Eduardo arrugó el rostro en un gesto de dolor. Me hizo gracia ver que estaba volviendo loco a Pedro, quien no paraba de mirar a su alrededor.
—Eso debió de doler. Yo, por suerte, nunca me he roto ningún hueso. ¿Cómo sucedió?
—Di contra unos neumáticos de contención a más de trescientos kilómetros por hora.
—¿Y eso? ¿Neumáticos de contención? ¿A trescientos kilómetros por hora? ¿Cómo es que estás vivo?
—Tuve mucha suerte.
—Ya me imagino que sí, compañero. ¿Y qué hacías a trescientos kilómetros por hora?
—Mi trabajo —le contestó Pedro.
—¿Tu trabajo? —entonó Eduardo, sorprendido.
—Sí —afirmó Pedro, para después mover la cabeza otra vez en dirección a la puerta de la cocina, por la cual volvía a irse Étienne, quien, por suerte, no había reparado en mi persona, allí escondida detrás de la estantería de vasos para llevar.
—¿Y se puede saber en qué trabajas? —Eduardo rio—. El único riesgo que yo corro trabajando aquí es ganar kilos; de hecho, creo que ya he engordado un par; es que Pau es una excelente pastelera. Es decir, la chef es excelente —se apresuró en corregir lo que debió de pensar que era demasiado informal.

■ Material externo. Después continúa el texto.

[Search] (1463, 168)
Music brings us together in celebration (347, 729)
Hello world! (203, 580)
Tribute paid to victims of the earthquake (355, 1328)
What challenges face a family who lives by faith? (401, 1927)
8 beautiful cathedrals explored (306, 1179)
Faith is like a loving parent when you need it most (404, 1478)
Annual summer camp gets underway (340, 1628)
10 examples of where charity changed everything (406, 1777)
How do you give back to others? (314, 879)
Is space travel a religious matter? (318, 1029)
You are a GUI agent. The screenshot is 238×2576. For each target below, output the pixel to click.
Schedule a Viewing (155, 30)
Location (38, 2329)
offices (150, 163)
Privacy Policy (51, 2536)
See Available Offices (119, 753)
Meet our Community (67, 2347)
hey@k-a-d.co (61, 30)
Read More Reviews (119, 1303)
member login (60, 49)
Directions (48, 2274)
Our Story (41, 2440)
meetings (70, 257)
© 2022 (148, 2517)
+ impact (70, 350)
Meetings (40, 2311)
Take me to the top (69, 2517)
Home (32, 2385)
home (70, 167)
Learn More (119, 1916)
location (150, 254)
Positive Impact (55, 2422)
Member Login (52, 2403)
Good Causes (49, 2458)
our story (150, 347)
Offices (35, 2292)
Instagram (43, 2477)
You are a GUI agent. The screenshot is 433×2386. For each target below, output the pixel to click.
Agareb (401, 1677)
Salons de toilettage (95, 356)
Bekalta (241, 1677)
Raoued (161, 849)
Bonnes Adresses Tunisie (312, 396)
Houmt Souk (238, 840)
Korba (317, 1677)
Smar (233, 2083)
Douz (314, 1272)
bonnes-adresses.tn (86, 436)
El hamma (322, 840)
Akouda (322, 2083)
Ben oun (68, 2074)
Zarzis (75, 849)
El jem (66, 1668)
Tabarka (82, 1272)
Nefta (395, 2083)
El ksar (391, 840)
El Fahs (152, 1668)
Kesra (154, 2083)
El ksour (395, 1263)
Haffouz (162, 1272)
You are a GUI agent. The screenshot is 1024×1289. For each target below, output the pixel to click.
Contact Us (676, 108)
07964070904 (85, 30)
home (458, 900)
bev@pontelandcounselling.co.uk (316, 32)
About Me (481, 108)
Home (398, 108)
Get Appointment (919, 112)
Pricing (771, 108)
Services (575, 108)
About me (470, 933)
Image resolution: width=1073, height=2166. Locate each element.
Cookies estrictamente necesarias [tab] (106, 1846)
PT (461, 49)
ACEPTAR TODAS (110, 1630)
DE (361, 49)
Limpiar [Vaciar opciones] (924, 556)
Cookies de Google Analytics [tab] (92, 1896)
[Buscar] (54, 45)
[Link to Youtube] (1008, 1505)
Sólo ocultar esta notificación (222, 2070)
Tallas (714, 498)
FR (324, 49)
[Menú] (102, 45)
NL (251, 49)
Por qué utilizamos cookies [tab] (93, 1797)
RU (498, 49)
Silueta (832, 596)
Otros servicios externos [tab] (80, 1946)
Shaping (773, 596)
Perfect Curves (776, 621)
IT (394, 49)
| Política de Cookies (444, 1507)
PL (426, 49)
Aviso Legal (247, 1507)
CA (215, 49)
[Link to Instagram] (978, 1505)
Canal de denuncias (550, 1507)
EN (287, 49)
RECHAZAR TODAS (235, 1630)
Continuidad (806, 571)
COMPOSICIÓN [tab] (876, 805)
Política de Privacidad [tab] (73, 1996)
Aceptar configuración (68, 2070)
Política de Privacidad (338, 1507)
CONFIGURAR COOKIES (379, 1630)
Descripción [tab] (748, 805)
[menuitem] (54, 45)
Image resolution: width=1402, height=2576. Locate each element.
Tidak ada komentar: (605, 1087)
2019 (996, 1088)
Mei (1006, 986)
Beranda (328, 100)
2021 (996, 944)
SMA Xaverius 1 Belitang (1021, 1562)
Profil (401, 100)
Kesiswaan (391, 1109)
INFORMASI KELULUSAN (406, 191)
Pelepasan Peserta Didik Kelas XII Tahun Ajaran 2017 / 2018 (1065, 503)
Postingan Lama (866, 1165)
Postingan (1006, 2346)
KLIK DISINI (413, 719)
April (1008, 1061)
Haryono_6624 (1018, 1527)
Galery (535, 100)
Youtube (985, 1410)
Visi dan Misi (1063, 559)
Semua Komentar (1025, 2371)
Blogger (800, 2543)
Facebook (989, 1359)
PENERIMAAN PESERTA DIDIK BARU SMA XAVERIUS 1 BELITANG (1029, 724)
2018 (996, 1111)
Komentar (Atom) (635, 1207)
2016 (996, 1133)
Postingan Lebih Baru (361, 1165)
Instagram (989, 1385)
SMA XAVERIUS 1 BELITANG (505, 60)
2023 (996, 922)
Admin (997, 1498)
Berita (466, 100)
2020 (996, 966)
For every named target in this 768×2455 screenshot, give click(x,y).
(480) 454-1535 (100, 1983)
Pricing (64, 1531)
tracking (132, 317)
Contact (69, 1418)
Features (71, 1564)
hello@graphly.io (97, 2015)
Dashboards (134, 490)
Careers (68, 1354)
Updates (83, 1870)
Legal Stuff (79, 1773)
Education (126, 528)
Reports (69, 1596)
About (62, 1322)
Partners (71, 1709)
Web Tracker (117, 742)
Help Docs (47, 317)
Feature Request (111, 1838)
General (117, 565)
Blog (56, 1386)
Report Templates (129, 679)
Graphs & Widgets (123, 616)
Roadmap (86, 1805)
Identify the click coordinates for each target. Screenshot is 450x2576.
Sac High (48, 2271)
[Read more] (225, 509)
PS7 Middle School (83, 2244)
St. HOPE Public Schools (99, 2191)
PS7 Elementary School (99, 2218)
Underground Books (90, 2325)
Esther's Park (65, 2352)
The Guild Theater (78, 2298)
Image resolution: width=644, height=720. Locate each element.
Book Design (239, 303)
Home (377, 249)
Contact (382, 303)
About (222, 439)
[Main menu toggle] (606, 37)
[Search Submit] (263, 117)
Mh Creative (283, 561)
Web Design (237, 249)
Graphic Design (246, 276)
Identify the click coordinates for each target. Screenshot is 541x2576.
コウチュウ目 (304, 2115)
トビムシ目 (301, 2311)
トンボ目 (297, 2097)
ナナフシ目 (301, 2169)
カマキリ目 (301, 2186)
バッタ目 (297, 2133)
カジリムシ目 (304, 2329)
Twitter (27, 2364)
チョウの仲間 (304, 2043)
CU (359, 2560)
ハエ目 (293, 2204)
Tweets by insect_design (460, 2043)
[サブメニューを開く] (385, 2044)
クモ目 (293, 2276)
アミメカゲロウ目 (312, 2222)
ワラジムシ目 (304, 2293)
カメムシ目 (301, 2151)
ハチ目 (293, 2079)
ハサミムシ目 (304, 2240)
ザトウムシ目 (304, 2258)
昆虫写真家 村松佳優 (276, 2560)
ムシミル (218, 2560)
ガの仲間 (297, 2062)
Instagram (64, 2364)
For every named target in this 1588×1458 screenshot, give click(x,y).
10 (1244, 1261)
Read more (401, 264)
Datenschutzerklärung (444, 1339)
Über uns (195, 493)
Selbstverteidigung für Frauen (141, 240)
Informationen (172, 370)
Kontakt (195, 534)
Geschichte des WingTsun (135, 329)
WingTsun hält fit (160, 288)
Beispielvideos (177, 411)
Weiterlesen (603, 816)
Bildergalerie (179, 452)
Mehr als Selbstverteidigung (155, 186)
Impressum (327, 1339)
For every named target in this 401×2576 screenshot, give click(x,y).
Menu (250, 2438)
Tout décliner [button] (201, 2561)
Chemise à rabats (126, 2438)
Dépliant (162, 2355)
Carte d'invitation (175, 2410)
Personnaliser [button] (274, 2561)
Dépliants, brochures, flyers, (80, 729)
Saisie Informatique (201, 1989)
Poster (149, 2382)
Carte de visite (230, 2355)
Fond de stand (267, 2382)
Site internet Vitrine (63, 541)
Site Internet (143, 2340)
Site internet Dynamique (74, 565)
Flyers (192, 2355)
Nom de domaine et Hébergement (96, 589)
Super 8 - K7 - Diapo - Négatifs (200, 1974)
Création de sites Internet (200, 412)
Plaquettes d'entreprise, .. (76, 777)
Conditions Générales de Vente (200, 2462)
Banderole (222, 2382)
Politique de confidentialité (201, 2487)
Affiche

Tobías había insistido en que debía hacer que los chicos me llamasen chef, como lo hacían con él sus cocineros; decía que así impondría más respeto. A mí me costaba más que a ellos acostumbrarme a ser llamada así. El único que no me llamaba chef, y eso se daba solamente cuando nos encontrábamos a solas, era Étienne.
—¿Paula?, ¿está aquí ahora?
Ante la pregunta de Pedro, Eduardo se quedó momentáneamente paralizado. Su rostro pecoso enrojeció.
—Soy piloto de Fórmula Uno —anunció Pedro ante el silencio de Eduardo.
—Sí, lo he imaginado —murmuró Eduardo.
—¿Lo has imaginado?
—Eres el campeón —Eduardo no sonó muy emocionado al articular aquellas palabras. La sonrisa se le había borrado del rostro. Por lo visto, a pesar de que no comentaban mucho el asunto delante de mí, todos allí debían de saber muy bien quién era Pedro.
Éste se echó hacia atrás sobre la silla.
—Sí. De modo que has oído hablar de mí.
Eduardo asintió con la cabeza.
Me dio la impresión de que Pedro no sabía si sentirse aliviado o preocupado porque Eduardo supiese de él.
—Entonces... ¿vas a pedir algo o sólo has venido para hacerle pasar un mal rato?
Casi vomito mi corazón al oír a Eduardo lanzar aquellas palabras en dirección a Pedro, con cara de muy pocos amigos. Ése no era para nada el
Eduardo que todos conocíamos, y no tenía ni idea de que fuese a reaccionar así si un día se cruzaba con Pedro. Bien, ahí, frente a mí, estaba la respuesta.
—Yo... —Pedro se quedó dudando.
—No creo que la chef supiera que ibas a venir, ¿o sí?
—No, Paula no sabe que yo...
—Eso pensaba. Mira, ¿por qué mejor no te largas? Todos aquí queremos mucho a la chef y sabemos que la dejaste.
En ese instante por poco se me salen los ojos de las órbitas.
—¿Lo sabéis?
—Sí, y no nos gustas.
«¡¿Qué?!», solté dentro de mi cabeza.